以往對角蛋白酶的研究工作主要集中于菌種篩選、酶的提取純化和活力測定等基礎工作，對酶結構和基因表達的研究極少。20世紀90年代，隨著分子生物學技術的發展，國外的一些學者開始進行角蛋白酶基因工程表達和分子結構等方面的研究。Lin X等采用隨機引物PCR的方法獲得了編碼地衣芽孢桿菌PWD-1菌株分泌的角蛋白酶基因（Ker A）的全序列，Ker A基因與地衣芽孢桿菌NCIMB6816編碼Carlsberg枯草桿菌蛋白酶的基因具有97％的同源序列。

將Ker A基因轉染產酶缺陷型枯草桿菌DB104菌株，該轉化菌株能在含羽毛的培養基和LB培養基中產生活性角蛋白酶[14～16]。Woodfolk JA等從紅色毛癬菌cDNA文庫克隆了Tri r4，并在畢赤酵母（Pichia pastoris）中表達了重組蛋白Tri r4，一個含726個氨基酸的蛋白質，屬絲氨酸蛋白酶家族。

另外，還在埃希氏大腸桿菌（Escherichia coli）菌株BL21中表達和發現了Tri r2，一種毛癬菌的新抗原，編碼412個氨基酸，屬D類枯草桿菌蛋白酶亞家族；通過SYBYL分子模建軟件包進行分子模建，明確了Tri r2的三維分子結構和免疫優勢T細胞抗原決定簇的分子位點[9,17，18]。

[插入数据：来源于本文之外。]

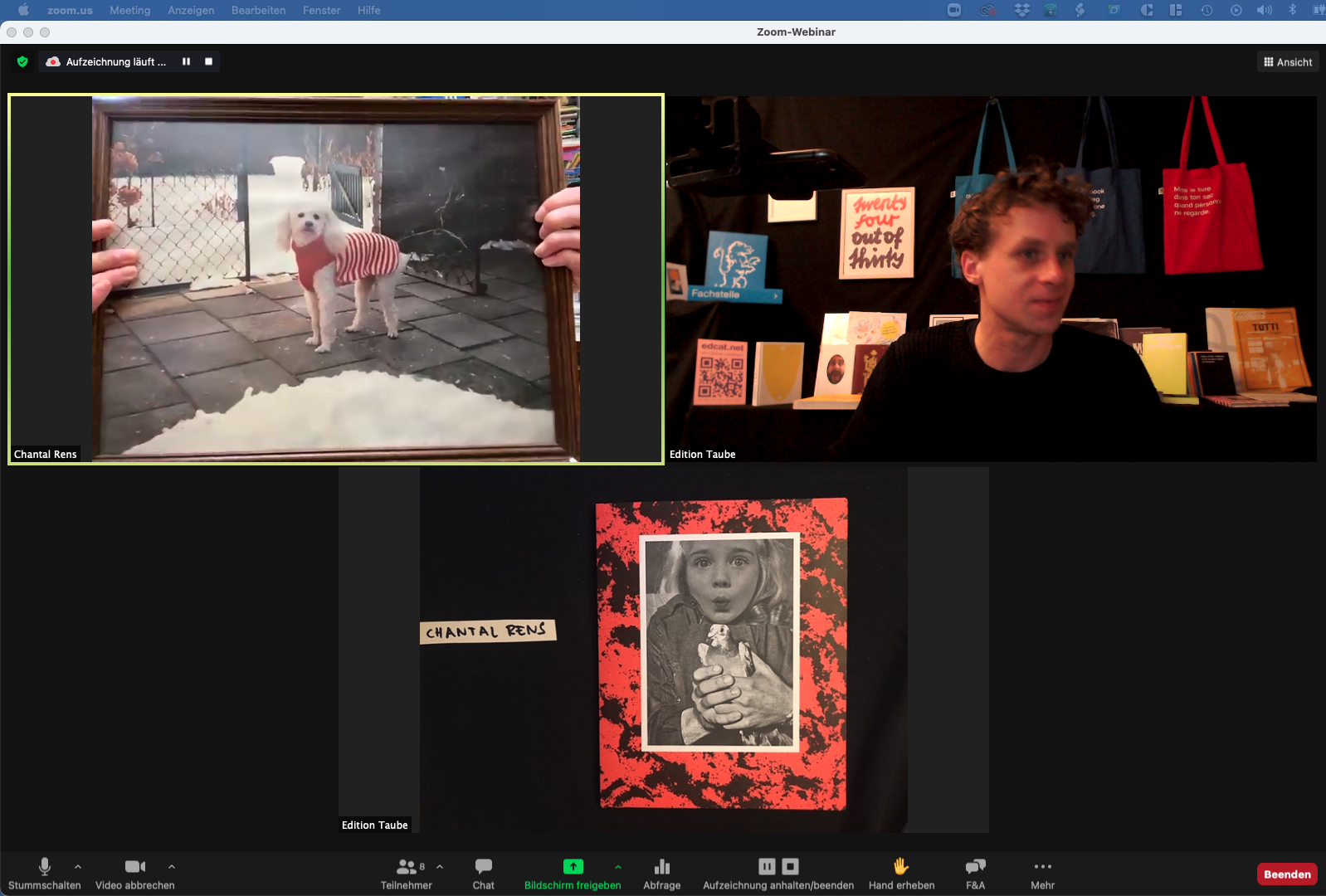Viewport: 1326px width, 896px height.
Task: Click the Hand erheben icon
Action: click(x=901, y=867)
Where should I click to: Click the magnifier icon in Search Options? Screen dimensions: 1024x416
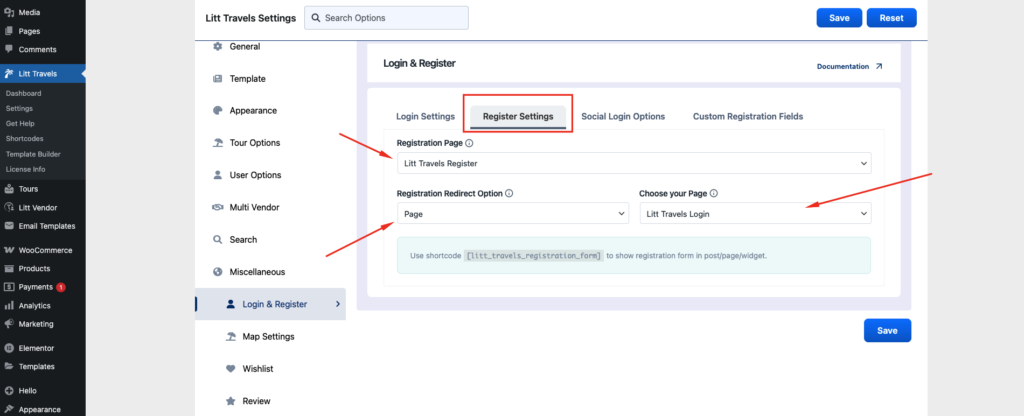[x=316, y=18]
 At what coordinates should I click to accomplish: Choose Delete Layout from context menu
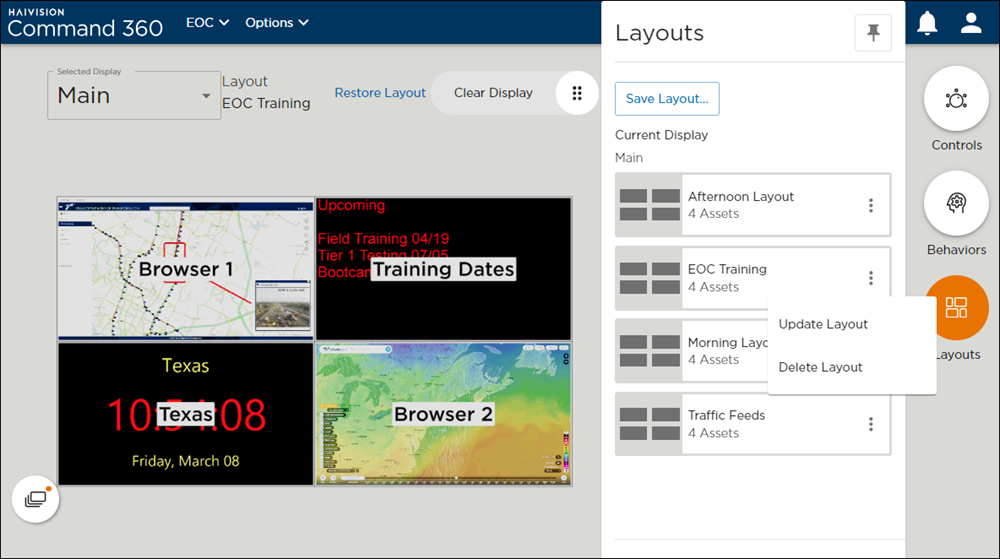tap(820, 367)
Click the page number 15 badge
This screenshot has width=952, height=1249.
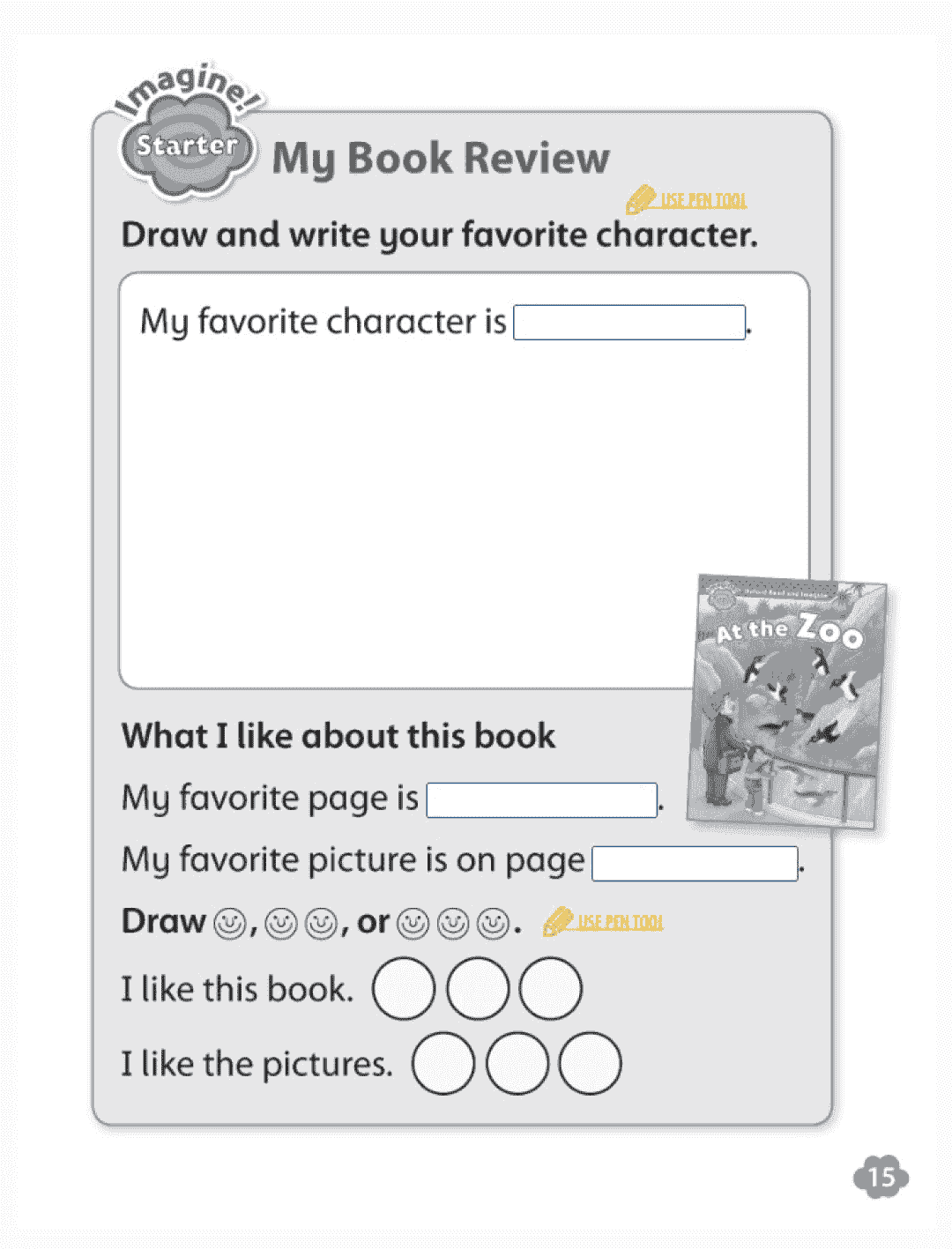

2002年，Descamps F等[19]成功地從犬小孢子菌中獲得了3個具有角蛋白水解活性的枯草桿菌蛋白酶的基因全序列，并通過畢赤酵母系統重組表達了SUB3角蛋白酶[6]。Wang JJ 等[20]用枯草桿菌表達系統和埃希氏大腸桿菌系統表達了角蛋白酶—鏈親和素融合蛋白，并用生物素—親和素一步法純化了融合蛋白，提高了純化效率和角蛋白酶的穩定性。上述研究為角蛋白酶的工業化生產與應用提供了良好的工作基礎。由于微生物在底物誘導狀態下表達角蛋白酶，而在非底物誘導狀態下不表達角蛋白酶，因此，差異PCR等方法不失為發現角蛋白酶新基因的良好手段。